Securing the sales commission structure you want affects which company you work for. Traditional structures are made up of fixed base salary and variable compensation. Because variable compensation depends on the sales results you achieve, you need a commission structure that fits your unique goals and performance level.

Here’s how to land the commission structure you want when looking for your next sales role.

Target Your Sales Commission Structure

Determine which sales commission structure best fits your needs and performance goals. For instance, a revenue commission structure involves fixed product and service pricing. To illustrate, a company selling widgets for $1,000 has a sales commission rate of 5%. Reps collect $50 for each widget they sell. A gross margin commission structure considers the price of the sale, costs associated with making the sale and profit of the transaction. For example, the company selling widgets for $1,000 has $500 in associated costs. The sales commission is a percentage based on the remaining $500 profit, not the $1,000 revenue. A tiered commission structure is designed for reps to earn greater commission rates as they surpass specific levels of revenue.

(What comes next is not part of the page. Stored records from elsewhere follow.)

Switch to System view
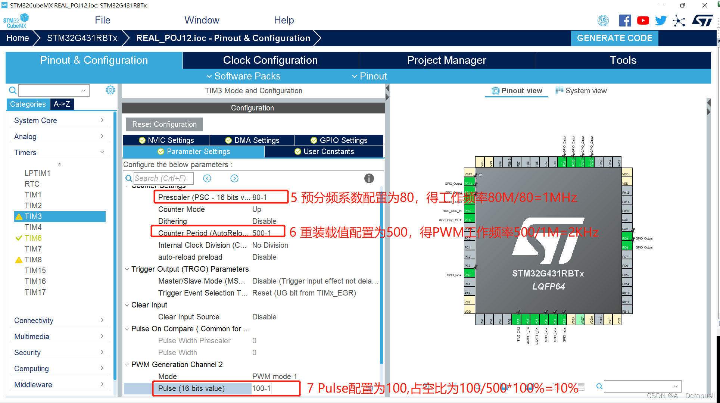 coord(581,91)
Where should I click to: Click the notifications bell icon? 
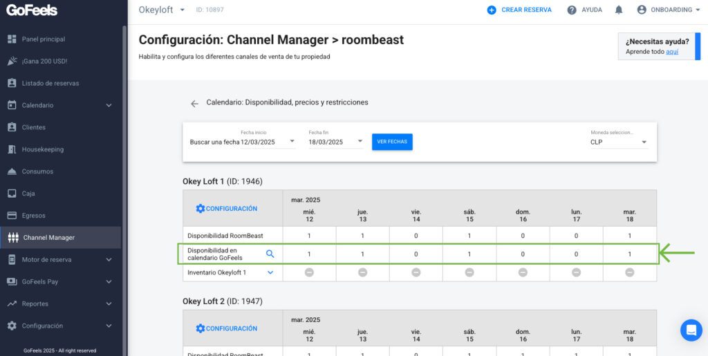619,10
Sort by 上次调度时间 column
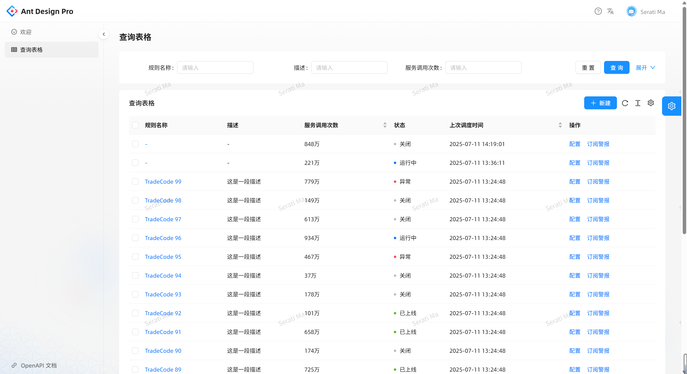Viewport: 687px width, 374px height. (x=560, y=125)
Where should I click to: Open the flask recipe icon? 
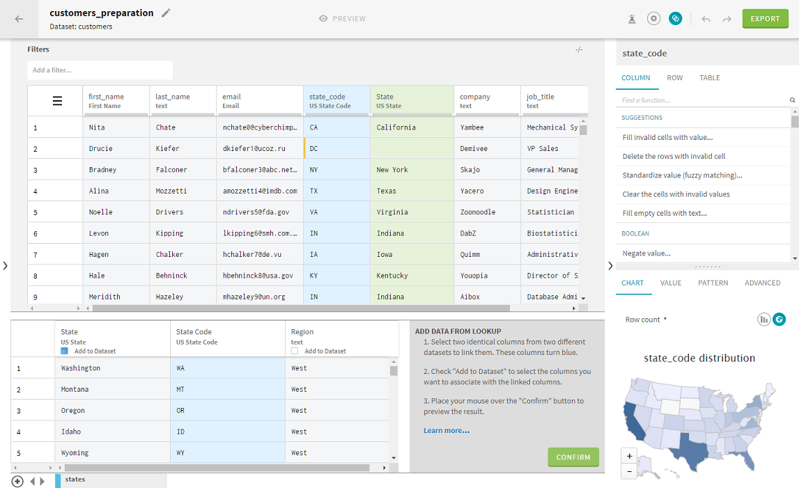[x=632, y=19]
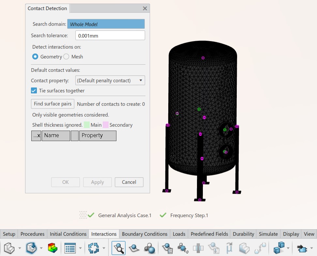Switch to the Boundary Conditions tab
Screen dimensions: 317x256
coord(144,234)
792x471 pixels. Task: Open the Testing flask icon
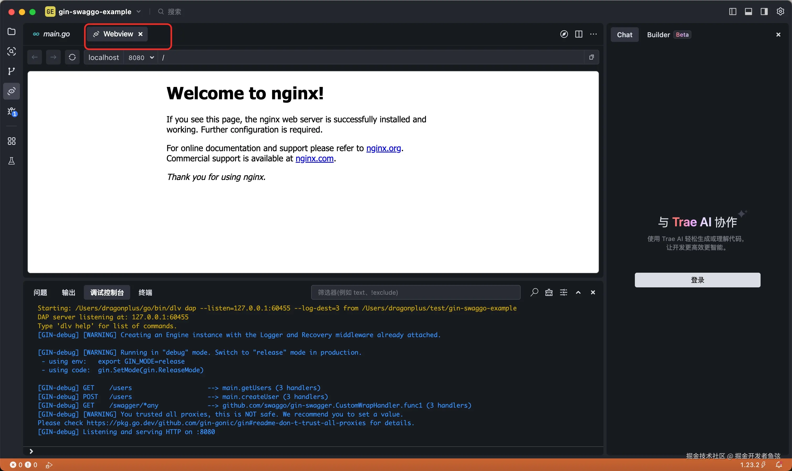coord(11,161)
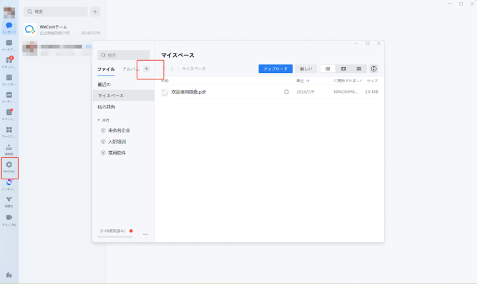Click the WeDrive search field

click(124, 55)
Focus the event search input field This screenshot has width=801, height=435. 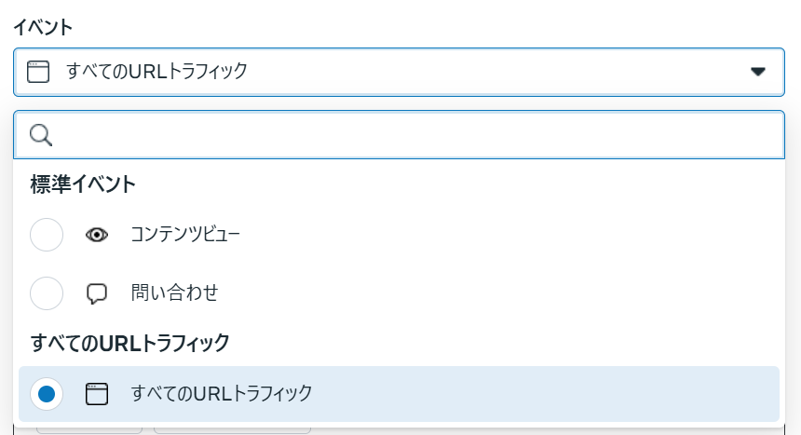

To illustrate, a rep earns 5% on each widget sold up to $100,000 in total revenue. The rate increases to 7% when the rep surpasses $100,000 in total sales. The commission rate may increase again at certain total sale amounts. A multiplier commission structure starts with a typical sales commission structure, then is multiplied by a percentage factor of quota achievement. A straight commission structure pays on a commission-only model. Since earnings are composed entirely of variable pay, there is no fixed salary component.

Consider Advantages of Sales Commission Structures

Different sales commission structures offer different advantages. For instance, a tiered commission structure increases team morale. As a high-performance rep, you have greater motivation to continue selling and earning higher commission rates. As a result, you feel encouraged to branch out into new areas and pursue opportunities you otherwise might overlook. A multiplier commission structure motivates you to perform at higher levels. A commission-only structure can offer significant commissions.

Consider Disadvantages of Sales Commission Structures

Sales commission structures offer various disadvantages. For instance, although you feel motivated to close deals under a commission-only plan, your work involves greater risk and more stress than other structures. This increases the odds of sales closing in a manner, not in alignment with company goals. It also tends to lead to rep burnout.